David R. Lally



• Form of strabismus in which an eye deviates inward toward the nose (formerly called “internal strabismus”).

– Comitant esotropia: Angle of strabismus is similar in all gaze positions.

– Can be intermittent or constant.

– Types include accommodative or nonaccommodative, sensory, congenital/infantile non accommodative(see chapter), consecutive after surgery for exotropia, and cyclic

– Rarely associated with ocular myasthenia, or thyroid eye disease.
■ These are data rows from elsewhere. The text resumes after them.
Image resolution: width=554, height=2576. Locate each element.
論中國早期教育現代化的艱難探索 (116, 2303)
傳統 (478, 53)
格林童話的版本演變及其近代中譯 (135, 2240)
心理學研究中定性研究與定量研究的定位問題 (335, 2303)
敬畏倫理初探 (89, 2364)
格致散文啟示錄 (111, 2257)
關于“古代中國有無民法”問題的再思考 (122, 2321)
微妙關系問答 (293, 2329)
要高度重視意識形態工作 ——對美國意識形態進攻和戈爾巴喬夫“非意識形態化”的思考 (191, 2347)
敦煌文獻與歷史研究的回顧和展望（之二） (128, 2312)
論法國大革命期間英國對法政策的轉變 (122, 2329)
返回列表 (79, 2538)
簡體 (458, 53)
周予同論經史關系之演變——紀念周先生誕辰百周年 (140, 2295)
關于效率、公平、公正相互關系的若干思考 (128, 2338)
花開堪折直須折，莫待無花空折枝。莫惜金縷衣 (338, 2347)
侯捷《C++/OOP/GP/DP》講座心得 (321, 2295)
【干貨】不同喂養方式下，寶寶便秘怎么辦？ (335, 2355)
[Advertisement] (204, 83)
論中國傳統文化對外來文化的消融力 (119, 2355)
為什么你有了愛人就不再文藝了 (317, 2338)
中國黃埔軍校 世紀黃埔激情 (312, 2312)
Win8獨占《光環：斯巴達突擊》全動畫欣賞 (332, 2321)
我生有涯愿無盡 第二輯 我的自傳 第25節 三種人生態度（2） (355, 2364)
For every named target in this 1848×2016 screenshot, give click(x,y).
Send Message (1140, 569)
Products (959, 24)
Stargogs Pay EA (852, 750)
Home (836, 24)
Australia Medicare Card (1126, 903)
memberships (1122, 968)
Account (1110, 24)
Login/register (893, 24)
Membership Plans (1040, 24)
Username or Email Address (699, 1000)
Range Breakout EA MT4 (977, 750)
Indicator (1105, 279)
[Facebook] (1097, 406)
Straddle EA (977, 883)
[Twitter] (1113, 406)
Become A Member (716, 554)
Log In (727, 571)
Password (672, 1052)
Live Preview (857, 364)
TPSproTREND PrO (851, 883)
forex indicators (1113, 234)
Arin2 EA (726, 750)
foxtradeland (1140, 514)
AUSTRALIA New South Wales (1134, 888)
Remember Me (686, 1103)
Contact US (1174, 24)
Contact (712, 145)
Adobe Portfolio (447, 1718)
1 study found incidence of 111.0 (95% confidence interval, 99.9–122.1) per 100,000 patients younger than 19 years of age. (1).


Approximately 2.0% of all children younger than 6 years (1).


• Poor vision in one or both eyes (sensory esotropia).

• Premature birth.

• Cerebral palsy.

• Seizure disorders.

• Developmental delay.

• Hyperopia.


• Likely multifactorial (environmental, polygenic).

• Accommodative esotropia: 23% have affected 1st-degree relative, 91% have any affected relative (2).

– 1–7% of orthotropic relatives of patients with esotropia have monofixation syndrome.

– If underlying cause of sensory esotropia then the genetics of that primary disorder may apply although the incidence of esotropia may show variable expression.


• Early correction of significant hyperopia may reduce risk of accommodative esotropia.

– Compliance with hyperopic correction for accommodative esotropia my prevent secondary nonaccommodative esotropia from developing.

– Correction of causes of low vision in one or both eyes.


• Most cases have no known pathophysiology attributed to ocular muscles, orbit or cranial nerves.

– Accommodative esotropia: Increased accommodative effort to overcome hyperopia yields excessive convergence.


• Accommodative esotropia: Etiology related to high hyperopia (3).

– Acute comitant esotropia: Possible gliomas and other tumors, Chiari type 1 malformations, hydrocephalus, thalamic disease, or seizures.

– Sensory esotropia: Intraocular pathology including cataract and retinoblastoma.


• Amblyopia.

– Refractive error (hyperopia).

– Latent, manifest latent or manifest (sensory esotropia) nystagmus.

– Other developmental delays or neurologic disorders, cerebral palsy.



• Esotropia may start intermittently and then become constant.

• Frequently noticed by parents in pediatric cases.

– Can present with diplopia in acute cases.

– History of low vision in one or both eyes.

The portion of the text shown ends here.